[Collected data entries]
--- START ---
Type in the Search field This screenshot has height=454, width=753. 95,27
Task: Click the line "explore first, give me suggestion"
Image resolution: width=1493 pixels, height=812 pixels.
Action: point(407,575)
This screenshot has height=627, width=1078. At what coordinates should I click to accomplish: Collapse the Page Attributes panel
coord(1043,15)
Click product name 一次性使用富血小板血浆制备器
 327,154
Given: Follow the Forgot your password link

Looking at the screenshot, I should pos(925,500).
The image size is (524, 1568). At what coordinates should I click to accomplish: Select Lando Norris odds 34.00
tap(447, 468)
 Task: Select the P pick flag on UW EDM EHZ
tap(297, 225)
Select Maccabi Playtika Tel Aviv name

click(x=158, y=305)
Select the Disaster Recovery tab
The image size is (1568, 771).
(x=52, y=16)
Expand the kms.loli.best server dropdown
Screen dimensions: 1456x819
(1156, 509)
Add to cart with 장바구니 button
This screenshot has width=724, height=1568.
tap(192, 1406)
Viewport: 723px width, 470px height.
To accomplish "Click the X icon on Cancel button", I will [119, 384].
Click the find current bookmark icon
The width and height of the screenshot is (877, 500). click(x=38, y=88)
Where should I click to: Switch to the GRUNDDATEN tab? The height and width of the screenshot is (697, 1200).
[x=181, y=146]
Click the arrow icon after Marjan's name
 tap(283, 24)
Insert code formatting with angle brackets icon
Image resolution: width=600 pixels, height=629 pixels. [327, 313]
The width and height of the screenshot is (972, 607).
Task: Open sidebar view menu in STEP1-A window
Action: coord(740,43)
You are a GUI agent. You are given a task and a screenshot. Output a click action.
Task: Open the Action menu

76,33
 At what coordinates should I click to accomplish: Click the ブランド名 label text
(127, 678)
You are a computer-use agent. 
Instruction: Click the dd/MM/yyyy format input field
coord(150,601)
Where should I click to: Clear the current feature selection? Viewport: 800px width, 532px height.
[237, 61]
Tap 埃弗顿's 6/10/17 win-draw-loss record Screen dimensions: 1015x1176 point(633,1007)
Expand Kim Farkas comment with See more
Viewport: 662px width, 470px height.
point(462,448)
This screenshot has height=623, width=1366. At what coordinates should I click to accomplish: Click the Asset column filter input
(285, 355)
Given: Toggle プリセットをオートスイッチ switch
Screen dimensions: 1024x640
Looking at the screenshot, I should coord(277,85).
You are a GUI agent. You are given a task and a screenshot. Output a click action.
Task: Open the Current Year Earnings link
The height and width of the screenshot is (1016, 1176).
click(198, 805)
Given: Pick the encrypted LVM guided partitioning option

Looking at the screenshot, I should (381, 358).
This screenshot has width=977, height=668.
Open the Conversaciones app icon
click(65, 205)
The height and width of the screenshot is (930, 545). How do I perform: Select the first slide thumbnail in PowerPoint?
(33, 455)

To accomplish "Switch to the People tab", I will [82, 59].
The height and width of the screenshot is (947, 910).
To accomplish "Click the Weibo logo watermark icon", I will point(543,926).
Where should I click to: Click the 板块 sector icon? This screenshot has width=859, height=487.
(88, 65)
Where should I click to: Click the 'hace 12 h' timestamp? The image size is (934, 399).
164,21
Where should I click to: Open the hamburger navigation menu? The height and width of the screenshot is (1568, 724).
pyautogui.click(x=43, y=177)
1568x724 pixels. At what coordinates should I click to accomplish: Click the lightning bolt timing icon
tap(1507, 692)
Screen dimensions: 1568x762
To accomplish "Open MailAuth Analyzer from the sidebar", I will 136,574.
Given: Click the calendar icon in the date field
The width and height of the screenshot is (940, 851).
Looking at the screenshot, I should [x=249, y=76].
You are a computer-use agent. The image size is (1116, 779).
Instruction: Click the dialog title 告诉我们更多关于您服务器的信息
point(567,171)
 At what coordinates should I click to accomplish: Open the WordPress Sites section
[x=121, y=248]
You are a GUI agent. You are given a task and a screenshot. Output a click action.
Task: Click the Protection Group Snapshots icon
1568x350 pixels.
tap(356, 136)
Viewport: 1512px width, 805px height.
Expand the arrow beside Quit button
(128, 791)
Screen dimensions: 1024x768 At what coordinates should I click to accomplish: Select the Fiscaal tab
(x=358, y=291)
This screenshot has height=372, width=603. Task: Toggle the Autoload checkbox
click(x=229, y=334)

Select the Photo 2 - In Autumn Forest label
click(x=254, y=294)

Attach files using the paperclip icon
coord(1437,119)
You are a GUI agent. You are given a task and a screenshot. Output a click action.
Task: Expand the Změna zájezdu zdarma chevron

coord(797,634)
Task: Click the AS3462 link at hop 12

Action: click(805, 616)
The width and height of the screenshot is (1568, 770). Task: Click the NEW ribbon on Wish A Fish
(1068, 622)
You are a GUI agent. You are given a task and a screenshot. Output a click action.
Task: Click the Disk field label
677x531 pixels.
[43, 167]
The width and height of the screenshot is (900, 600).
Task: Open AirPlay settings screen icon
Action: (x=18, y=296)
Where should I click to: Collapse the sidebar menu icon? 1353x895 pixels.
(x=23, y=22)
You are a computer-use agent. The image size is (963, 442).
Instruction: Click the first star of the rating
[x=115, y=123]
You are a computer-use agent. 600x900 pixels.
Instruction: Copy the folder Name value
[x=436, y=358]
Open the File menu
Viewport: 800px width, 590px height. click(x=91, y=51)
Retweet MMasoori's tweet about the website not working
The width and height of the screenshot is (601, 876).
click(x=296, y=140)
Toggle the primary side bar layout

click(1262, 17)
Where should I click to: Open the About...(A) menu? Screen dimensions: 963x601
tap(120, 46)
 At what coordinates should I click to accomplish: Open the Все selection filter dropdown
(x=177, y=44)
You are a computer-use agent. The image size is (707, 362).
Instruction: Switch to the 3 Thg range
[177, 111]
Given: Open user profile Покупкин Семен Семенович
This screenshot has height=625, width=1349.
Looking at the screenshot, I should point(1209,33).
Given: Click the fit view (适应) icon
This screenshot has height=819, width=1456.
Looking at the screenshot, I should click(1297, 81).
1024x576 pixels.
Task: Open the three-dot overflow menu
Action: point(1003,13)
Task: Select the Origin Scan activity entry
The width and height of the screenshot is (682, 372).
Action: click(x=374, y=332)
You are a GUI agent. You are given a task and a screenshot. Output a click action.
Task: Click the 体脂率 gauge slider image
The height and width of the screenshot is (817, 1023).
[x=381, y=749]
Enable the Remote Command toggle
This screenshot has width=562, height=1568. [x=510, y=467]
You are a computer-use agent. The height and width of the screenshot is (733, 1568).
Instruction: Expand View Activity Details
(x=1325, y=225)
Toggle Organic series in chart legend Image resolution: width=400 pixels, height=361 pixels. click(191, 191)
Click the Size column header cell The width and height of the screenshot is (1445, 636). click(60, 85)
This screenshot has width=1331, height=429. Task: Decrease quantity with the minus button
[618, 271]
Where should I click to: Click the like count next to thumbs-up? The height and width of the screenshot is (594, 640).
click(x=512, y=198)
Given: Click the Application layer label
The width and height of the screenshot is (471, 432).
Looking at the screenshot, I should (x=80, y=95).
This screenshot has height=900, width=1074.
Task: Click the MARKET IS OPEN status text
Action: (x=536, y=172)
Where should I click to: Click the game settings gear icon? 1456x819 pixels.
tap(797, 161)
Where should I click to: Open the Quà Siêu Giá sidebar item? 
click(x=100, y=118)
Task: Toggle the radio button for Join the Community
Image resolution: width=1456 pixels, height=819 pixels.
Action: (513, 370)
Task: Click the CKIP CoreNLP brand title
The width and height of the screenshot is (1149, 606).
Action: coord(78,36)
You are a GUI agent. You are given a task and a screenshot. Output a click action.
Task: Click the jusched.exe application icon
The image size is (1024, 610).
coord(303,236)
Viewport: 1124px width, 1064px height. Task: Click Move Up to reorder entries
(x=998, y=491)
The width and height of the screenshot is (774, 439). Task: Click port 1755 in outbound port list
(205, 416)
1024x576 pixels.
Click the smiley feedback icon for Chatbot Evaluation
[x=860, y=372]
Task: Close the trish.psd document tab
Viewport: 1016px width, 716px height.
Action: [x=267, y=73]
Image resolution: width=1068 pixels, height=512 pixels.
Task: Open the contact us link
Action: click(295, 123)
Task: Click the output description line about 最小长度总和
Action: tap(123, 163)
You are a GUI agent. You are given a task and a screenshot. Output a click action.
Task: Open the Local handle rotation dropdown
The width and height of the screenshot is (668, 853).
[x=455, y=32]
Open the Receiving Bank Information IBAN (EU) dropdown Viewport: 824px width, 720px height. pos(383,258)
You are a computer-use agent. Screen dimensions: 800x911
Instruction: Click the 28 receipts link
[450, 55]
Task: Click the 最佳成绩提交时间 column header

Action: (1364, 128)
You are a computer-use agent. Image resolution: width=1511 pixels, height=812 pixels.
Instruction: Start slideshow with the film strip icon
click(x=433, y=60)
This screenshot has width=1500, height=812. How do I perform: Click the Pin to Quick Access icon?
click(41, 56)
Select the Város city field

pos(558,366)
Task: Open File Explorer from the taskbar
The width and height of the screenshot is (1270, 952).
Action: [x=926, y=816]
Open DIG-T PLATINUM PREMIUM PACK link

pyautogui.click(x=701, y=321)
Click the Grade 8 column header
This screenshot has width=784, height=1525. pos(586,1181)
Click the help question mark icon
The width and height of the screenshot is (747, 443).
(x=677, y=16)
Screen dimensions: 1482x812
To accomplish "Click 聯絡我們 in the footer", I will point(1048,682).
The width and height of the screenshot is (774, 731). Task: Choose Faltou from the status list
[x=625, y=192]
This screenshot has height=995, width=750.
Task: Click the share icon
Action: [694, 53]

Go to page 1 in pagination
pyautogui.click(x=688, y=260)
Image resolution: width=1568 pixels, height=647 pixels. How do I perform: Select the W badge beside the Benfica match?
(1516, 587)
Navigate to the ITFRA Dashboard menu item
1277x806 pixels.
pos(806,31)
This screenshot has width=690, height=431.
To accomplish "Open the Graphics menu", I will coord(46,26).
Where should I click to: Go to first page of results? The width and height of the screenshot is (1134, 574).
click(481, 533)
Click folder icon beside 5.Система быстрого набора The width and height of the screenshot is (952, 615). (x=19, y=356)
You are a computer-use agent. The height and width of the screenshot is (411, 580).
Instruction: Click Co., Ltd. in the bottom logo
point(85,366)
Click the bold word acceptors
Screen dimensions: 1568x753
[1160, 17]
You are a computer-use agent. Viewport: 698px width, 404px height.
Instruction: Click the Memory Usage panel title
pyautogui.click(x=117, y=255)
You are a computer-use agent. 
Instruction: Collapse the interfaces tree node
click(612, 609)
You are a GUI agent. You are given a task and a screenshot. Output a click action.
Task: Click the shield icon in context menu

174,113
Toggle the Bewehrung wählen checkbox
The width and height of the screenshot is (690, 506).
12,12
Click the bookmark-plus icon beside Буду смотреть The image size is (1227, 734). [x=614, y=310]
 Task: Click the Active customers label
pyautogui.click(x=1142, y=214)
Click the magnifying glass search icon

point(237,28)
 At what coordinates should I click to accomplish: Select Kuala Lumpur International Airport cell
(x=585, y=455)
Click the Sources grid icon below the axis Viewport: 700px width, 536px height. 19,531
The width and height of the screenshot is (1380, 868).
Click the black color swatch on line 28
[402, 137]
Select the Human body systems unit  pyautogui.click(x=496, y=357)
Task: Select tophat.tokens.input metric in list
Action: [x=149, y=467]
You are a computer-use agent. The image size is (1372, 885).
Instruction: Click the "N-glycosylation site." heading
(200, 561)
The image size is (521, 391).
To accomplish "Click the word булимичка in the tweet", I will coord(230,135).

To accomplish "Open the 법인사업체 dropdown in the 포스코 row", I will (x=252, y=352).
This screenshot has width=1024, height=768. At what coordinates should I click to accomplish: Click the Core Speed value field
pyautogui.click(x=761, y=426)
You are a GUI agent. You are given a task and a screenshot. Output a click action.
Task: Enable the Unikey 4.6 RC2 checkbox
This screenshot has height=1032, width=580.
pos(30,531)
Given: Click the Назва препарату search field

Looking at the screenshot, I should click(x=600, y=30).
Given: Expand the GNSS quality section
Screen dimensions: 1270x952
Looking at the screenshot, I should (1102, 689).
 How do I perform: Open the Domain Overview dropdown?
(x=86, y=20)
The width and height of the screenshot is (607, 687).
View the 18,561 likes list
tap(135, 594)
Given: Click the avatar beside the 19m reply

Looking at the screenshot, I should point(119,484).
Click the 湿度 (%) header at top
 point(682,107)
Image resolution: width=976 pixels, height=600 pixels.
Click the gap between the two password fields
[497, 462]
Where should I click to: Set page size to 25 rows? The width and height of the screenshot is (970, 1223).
--- END ---
◆ TO DO:
An exact copy of the line containing "Given: Click the avatar beside the 19m reply" and all lines after it, through the last line of the entries, is the required answer.

◆ RESPONSE TO THIS TASK:
Given: Click the avatar beside the 19m reply

Looking at the screenshot, I should point(119,484).
Click the 湿度 (%) header at top
 point(682,107)
Image resolution: width=976 pixels, height=600 pixels.
Click the gap between the two password fields
[497, 462]
Where should I click to: Set page size to 25 rows? The width and height of the screenshot is (970, 1223).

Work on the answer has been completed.